What you don’t see.
This weekend was the best! The best because I woke up and felt strong enough physically to be able to participate in what the day had to offer. Saturday was Caden’s lacrosse and Sunday, Mother’s Day.
It was the most beautiful weekend. The view from the lacrosse fields was the best there is from a sports field – snow tipped mountains of the whole front range. Although I had to break up the trek from the car to field – it was so far – I felt good, I felt strong, I just felt so blessed to be in that moment and just breathe the fresh air and laugh with some of our favorite people. On Sunday the kids treated me to my fav coffee place, church followed by pickleball and bbq with our very best friends.
The last couple weeks / months have been quite the opposite of all the feels above – Ive been in bed many days asking myself is this what it feels like to die. Like, I know I am not dying tomorrow but is this what it feels like to slowly die ? – I’ve been in so much pain and extreme fatigue, nausea that’s just the worse, non stop treatment for so long there are some days I question if this is the end.
My therapist encourages me to process all of this. I am living in two worlds (1) the world where my cancer will become stable and I’ll continue to live a long life watching my kids and the world grow and change (2) the world that I am not physically present in and what that looks like without me, what wishes I have, etc.

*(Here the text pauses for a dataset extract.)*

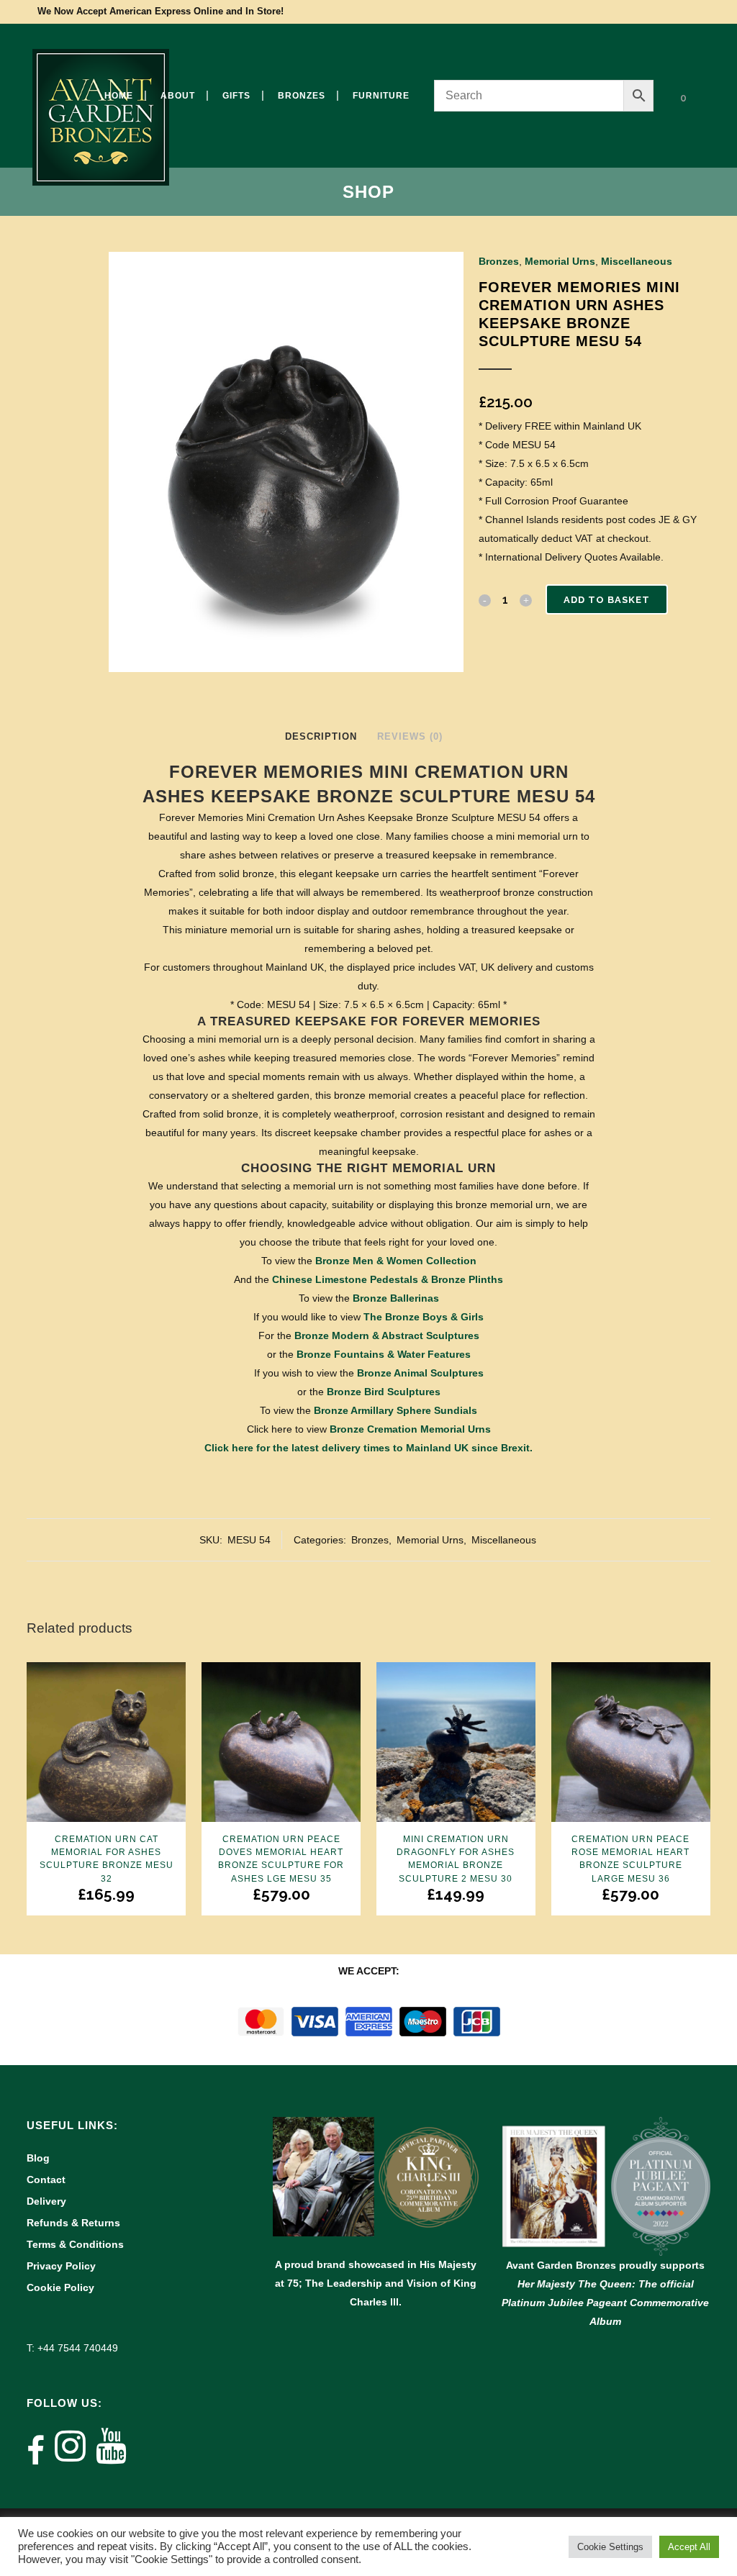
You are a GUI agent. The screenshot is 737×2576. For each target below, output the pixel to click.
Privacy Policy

It’s been recommended when in the (2) world I have to process it, I have to speak to those I love about it as it may be hard for me, it may be hard for others to hear but when it’s expressed that world, when I share my wishes – it can then be quite in my head and I can go back to (1) where I can be fully present and loving the life I’ve been dealt, the happy and the sad but in the present.

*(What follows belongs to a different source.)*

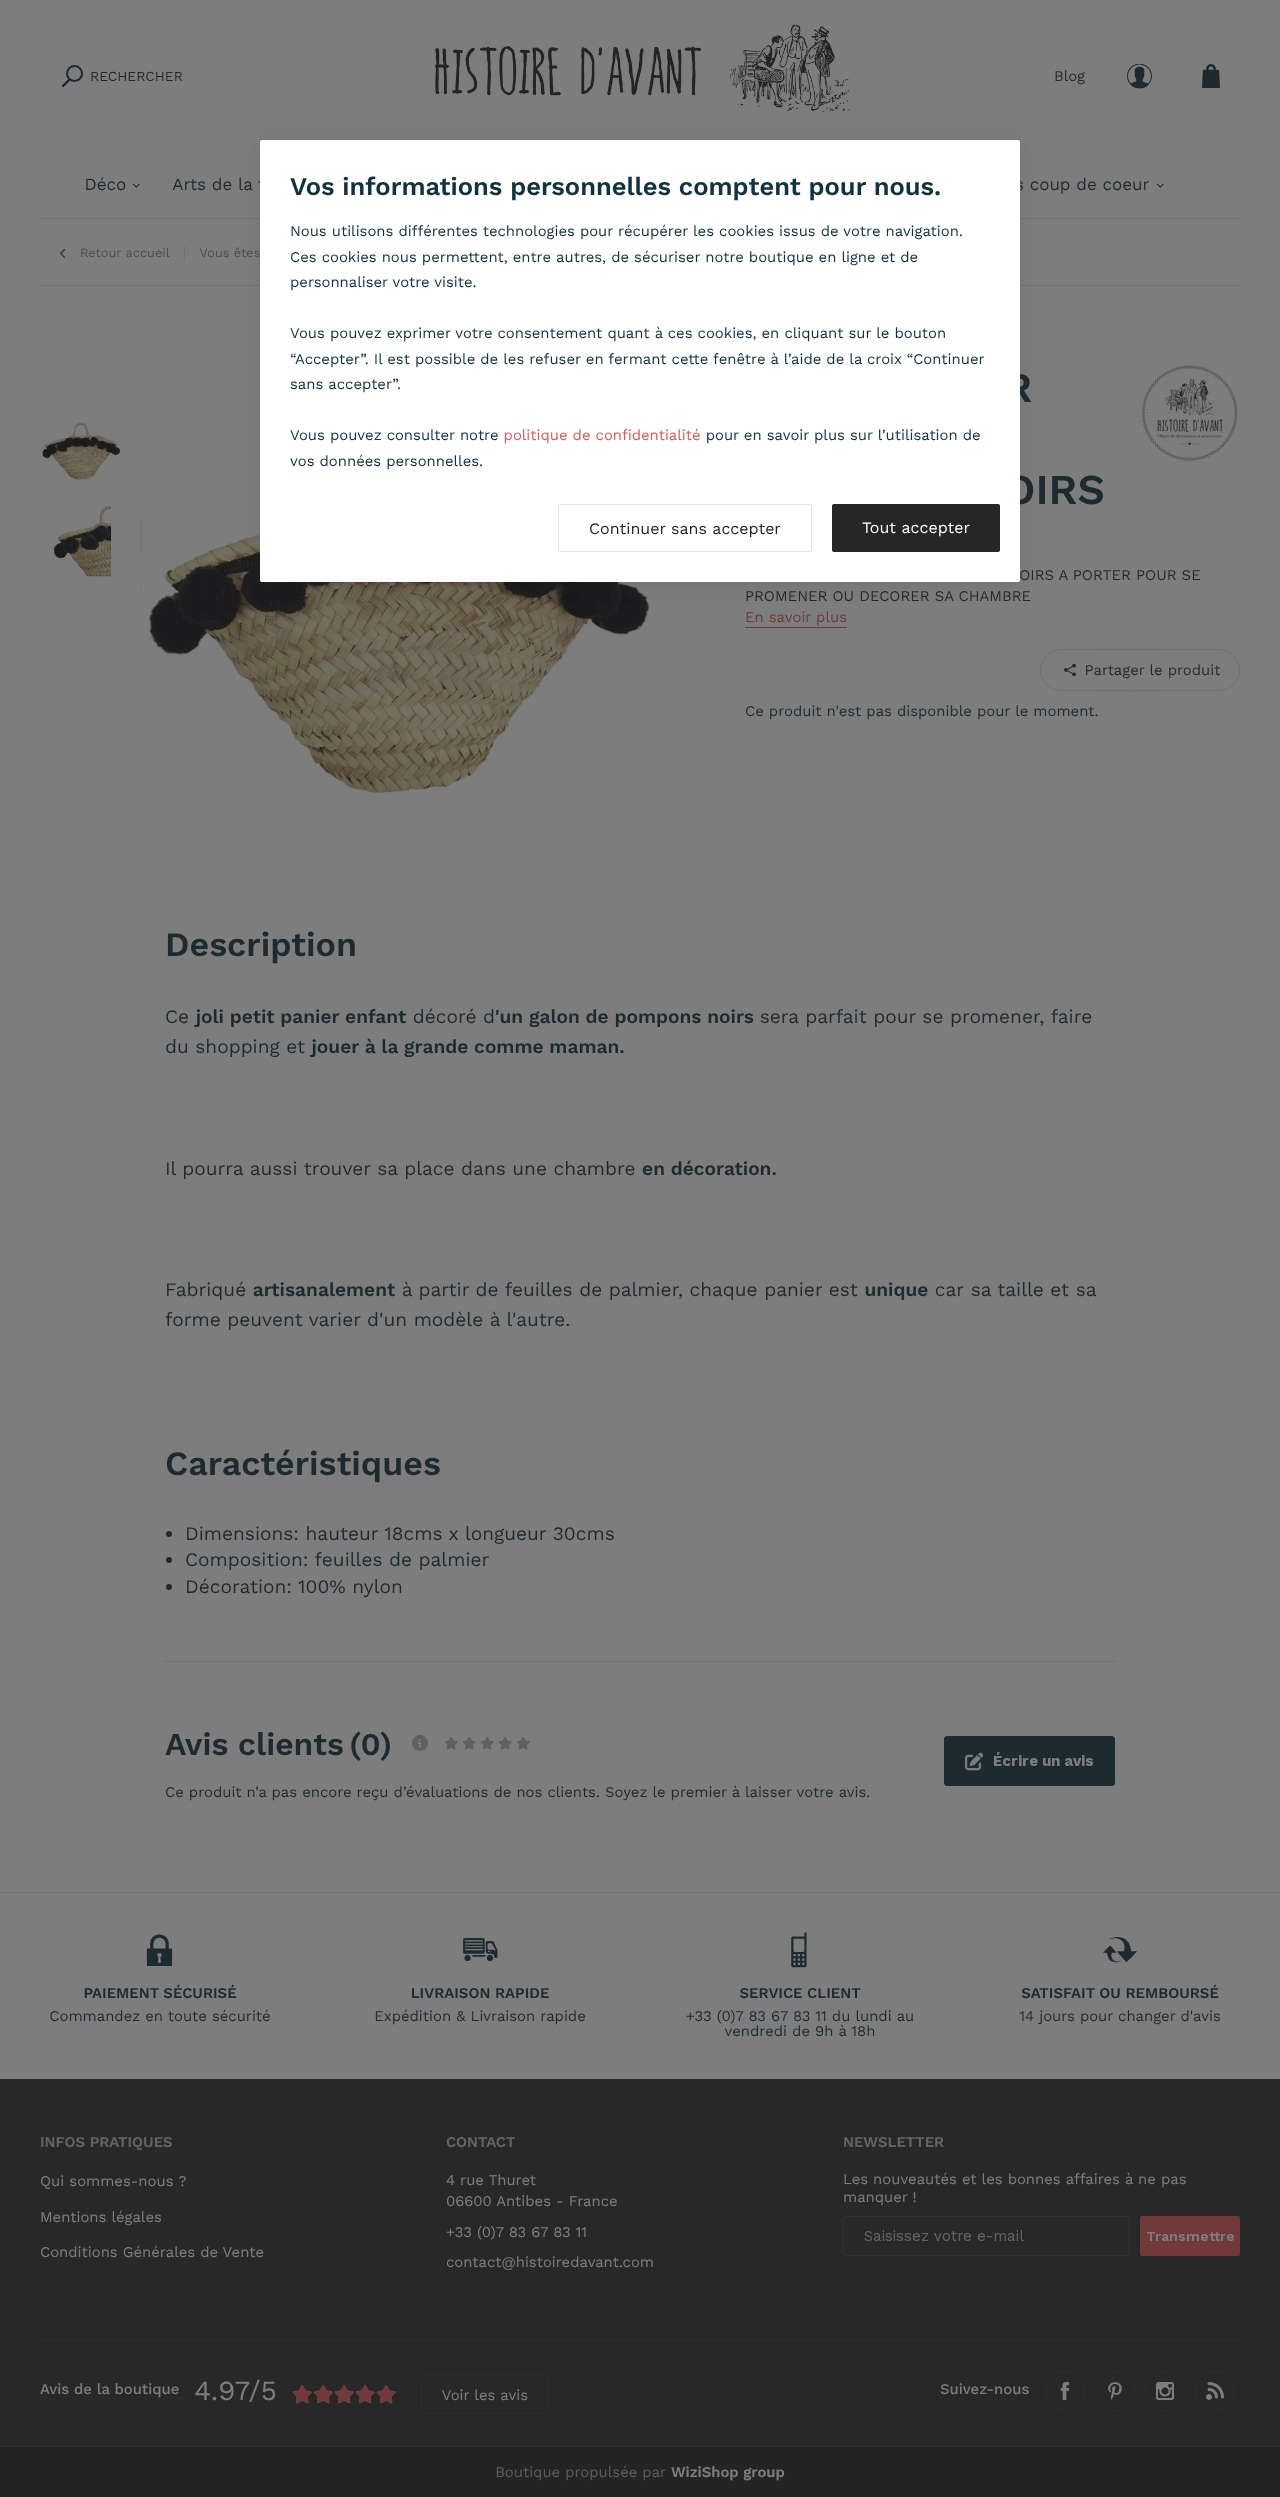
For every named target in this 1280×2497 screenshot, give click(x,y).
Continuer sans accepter (685, 528)
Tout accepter (916, 527)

Since November when I updated last so much has happened, so much has changed. Not much good for my body but I just keep on chugging along and praying.
As I healed from TIL X 2 I had my initial scans – scans full of hope. Then in January scans showed my left liver lobe tumor was raging out of control. I had another liver directive treatment done to try to stable. Progression throughout my body was also represented on the reports. In February, I spent a week in the hospital due to extreme uncontrollable pain and nausea and a found blood clot in my chest. Lots of scary moments in the hospital but I met with lots of care team members to get pain management under control and then manage the handful of other side effects that came with it.
By March I was officially back to the drawing board for my next liver and full body systematic treatment.
I began a systematic standard immunotherapy infusion and then in April headed to Philly for another liver directive treatment. Between the liver directive treatments and immunotherapy I’ve been in bad shape. I’ve lost a lot of muscle this year and walking up the stairs is not an easy task. I’ve been trying to walk and stay active but if I overdue it I’m am stuck in bed napping for hours. The balance has been a challenge.
I am off to Philly for another treatment the week of the 19th and then mid June we’ll reevaluate if the current plan is stabilizing or back to the drawing board again.
Based on this weekends energy, I am hoping I’ve turned a corner and can enjoy the next week before I am knocked back down.
Love and hope and prayers. Prayers for time – all we need is time. Time to find more treatments, time for more treatments to become available! Just pray for time.
FUCK YOU OCULAR MELANOMA – FUCK Metastatic CANCER!